__Directive__:
Write out the following material word for word, leaving out the pictures.

__Records supplied__:
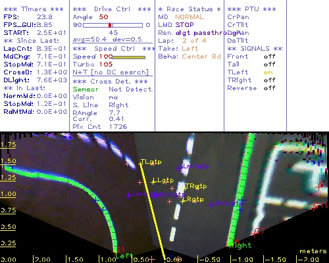Click the TRight signal 'off' value
Image resolution: width=329 pixels, height=263 pixels.
coord(269,80)
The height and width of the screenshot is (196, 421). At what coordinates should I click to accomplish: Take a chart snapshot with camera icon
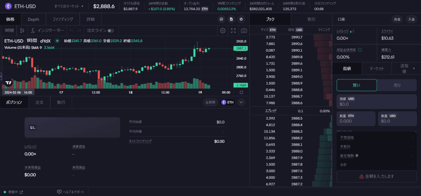coord(244,31)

__Output of the task__:
Click the TRight signal 'off' value
Image resolution: width=329 pixels, height=263 pixels.
coord(269,80)
The height and width of the screenshot is (196, 421). At what coordinates should I click to accomplish: Take a chart snapshot with camera icon
coord(244,31)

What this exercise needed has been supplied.